▶ _Stored data_:
****

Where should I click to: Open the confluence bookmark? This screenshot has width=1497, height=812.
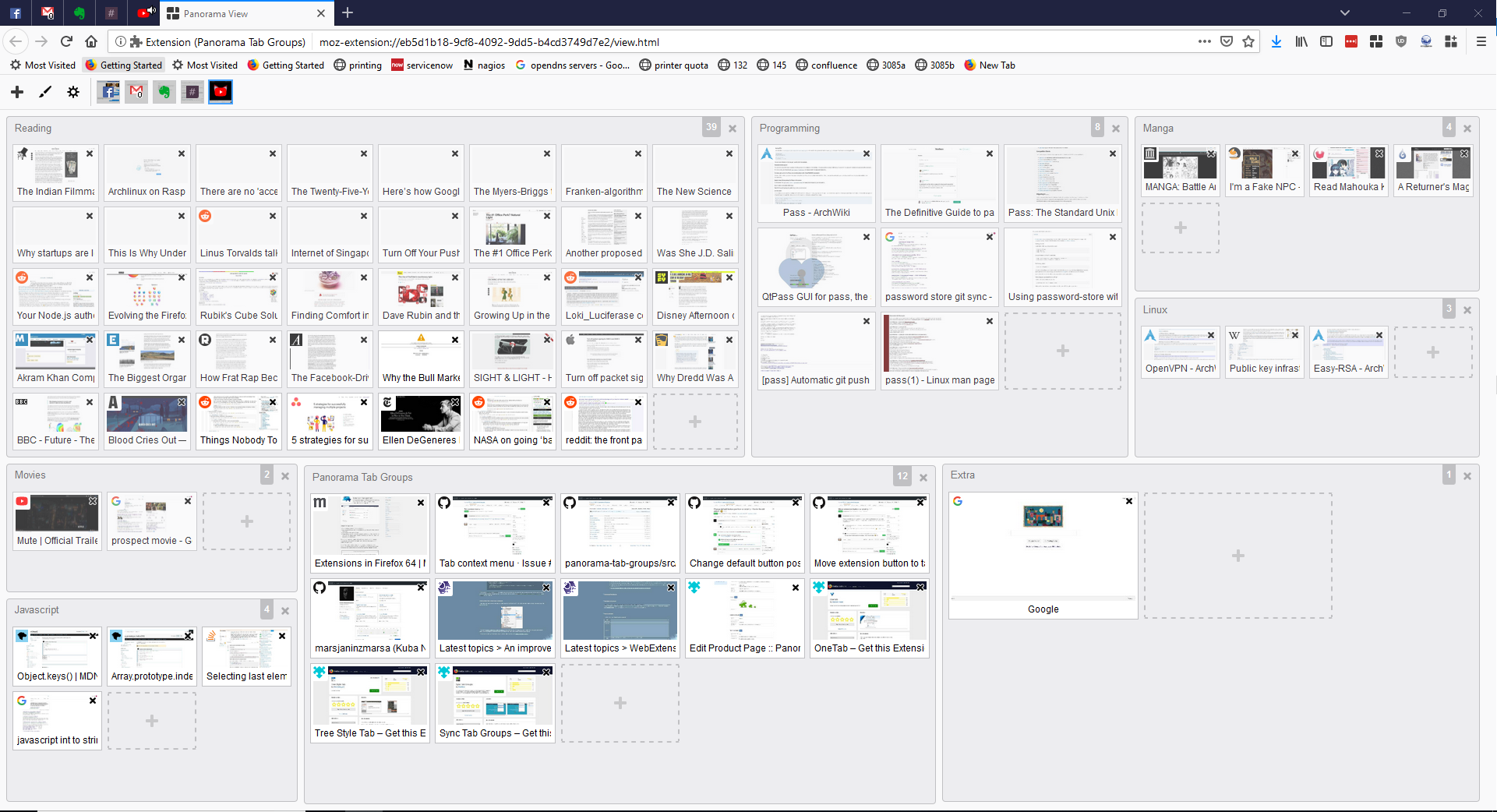[826, 65]
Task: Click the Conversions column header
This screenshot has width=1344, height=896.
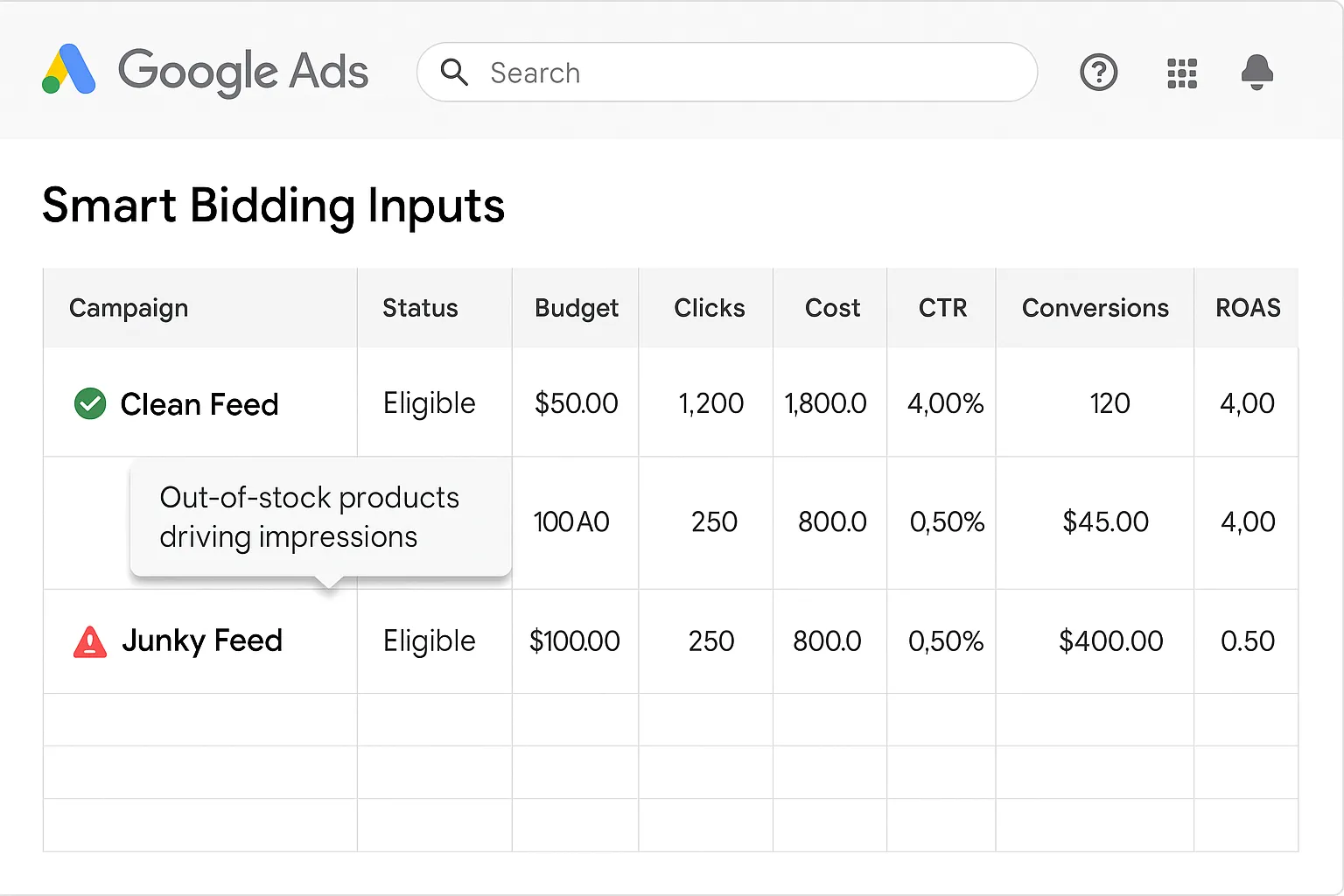Action: pyautogui.click(x=1095, y=308)
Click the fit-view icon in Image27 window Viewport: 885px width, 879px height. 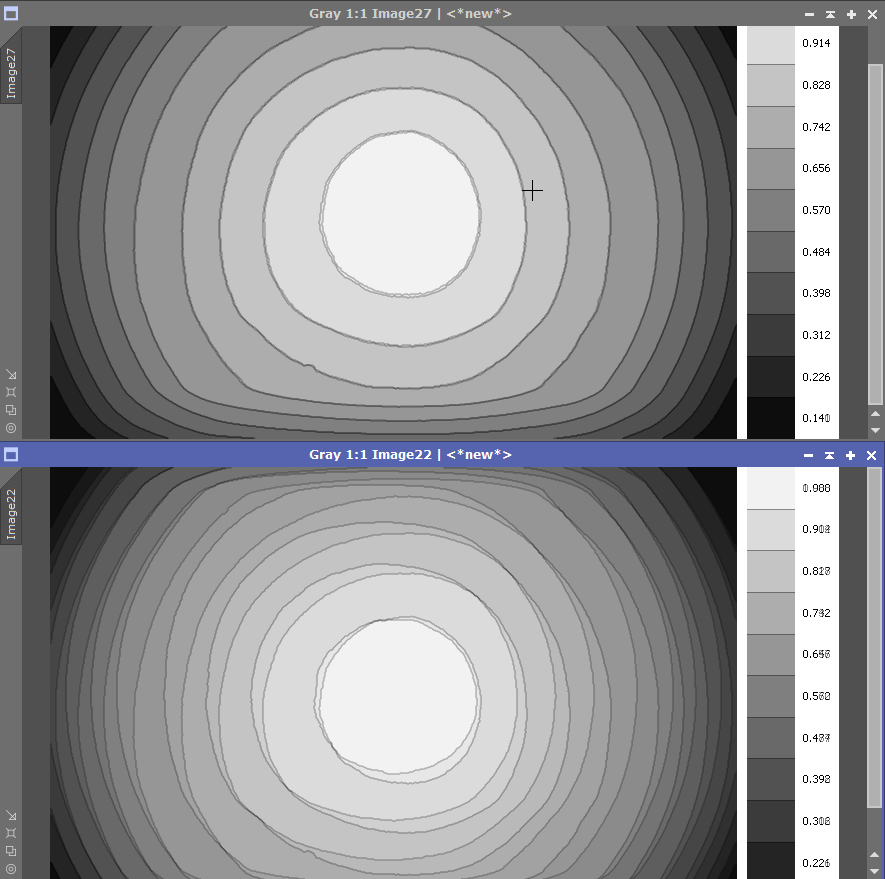pyautogui.click(x=11, y=392)
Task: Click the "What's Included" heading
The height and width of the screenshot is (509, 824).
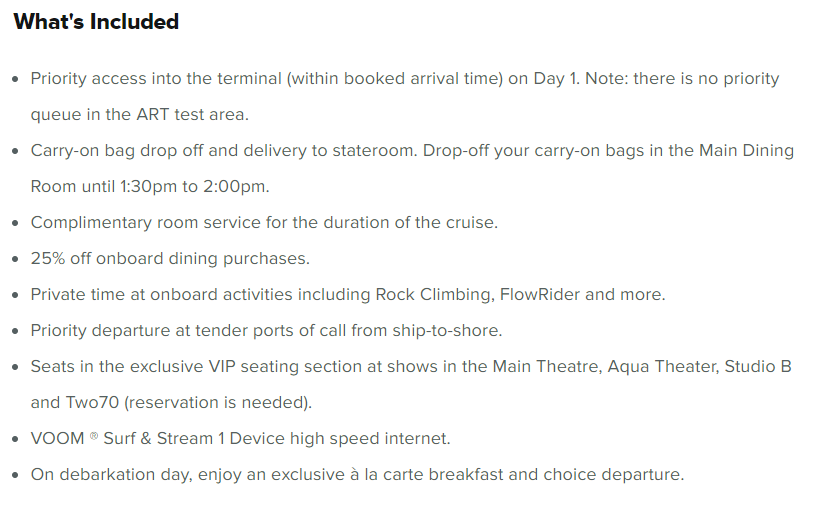Action: (x=96, y=22)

****

Across the entries above, state how many lines include the string "Task", with no other text.

▶ _Result_: 2